Yong Wong Park v. Attorney General of the United States

472 F.3d 66, 81 U.S.P.Q. 2d (BNA) 1272, 2006 U.S. App. LEXIS 32048, 2006 WL 3821408
CourtCourt of Appeals for the Third Circuit
DecidedDecember 29, 2006
Docket05-2054
StatusPublished
Cited by45 cases

This text of 472 F.3d 66 (Yong Wong Park v. Attorney General of the United States) is published on Counsel Stack Legal Research, covering Court of Appeals for the Third Circuit primary law. Counsel Stack provides free access to over 12 million legal documents including statutes, case law, regulations, and constitutions.

Bluebook
Yong Wong Park v. Attorney General of the United States, 472 F.3d 66, 81 U.S.P.Q. 2d (BNA) 1272, 2006 U.S. App. LEXIS 32048, 2006 WL 3821408 (3d Cir. 2006).

Opinion

OPINION

GARTH, Circuit Judge.

This appeal presents the question of whether a conviction for trafficking in *68 counterfeit goods or services in violation of the Trademark Counterfeiting Act of 1984, 18 U.S.C. § 2320, 2 is a conviction for “an offense relating to ... counterfeiting,” pursuant to section 101(a)(43)(R) of the Immigration and Nationality Act (“INA”), 8 U.S.C. § 1101(a)(43)(R). 3 We conclude that it is.

I

Petitioner Yong Wong Park is a native and citizen of the Republic of Korea. He was admitted to the United States as an immigrant on or about February 12, 1998. On February 18, 2000, Park pleaded guilty in the United States District Court for the Southern District of New York to one count of trafficking in counterfeit goods or services from at least February 1997 through October 1997, in violation of 18 U.S.C. § 2320. 4 On July 5, 2000, he was sentenced to a term of imprisonment of 21 months.

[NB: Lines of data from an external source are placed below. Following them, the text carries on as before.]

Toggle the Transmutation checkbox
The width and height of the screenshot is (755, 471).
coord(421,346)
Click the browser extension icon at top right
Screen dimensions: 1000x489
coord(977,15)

After his conviction, the Department of Homeland Security (“DHS”) initiated removal proceedings. In a Notice to Appear, the DHS charged Park with remova-bility under INA § 237(a)(2)(A)(i), 8 U.S.C. § 1227(a)(2)(A)(i), for having been “convicted of a crime involving moral turpitude committed within five years after admission for which a sentence of one year or longer may be imposed.” App. 85. At a hearing on April 25, 2002, Park admitted the factual allegations in the Notice to Appear, but denied the removal charge and filed a motion to terminate proceedings. The parties presented argument on whether the crime for which Park was convicted qualified as a crime involving moral turpitude. On June 25, 2002, the immigration judge (“IJ”) determined that Park’s conviction was not for a crime involving moral turpitude, and granted his motion to terminate. The DHS appealed to the Board of Immigration Appeals (“BIA”). In an Order dated April 21, 2004, the BIA vacated the IJ’s decision, finding that Park was removable as charged. The BIA remanded for further proceedings.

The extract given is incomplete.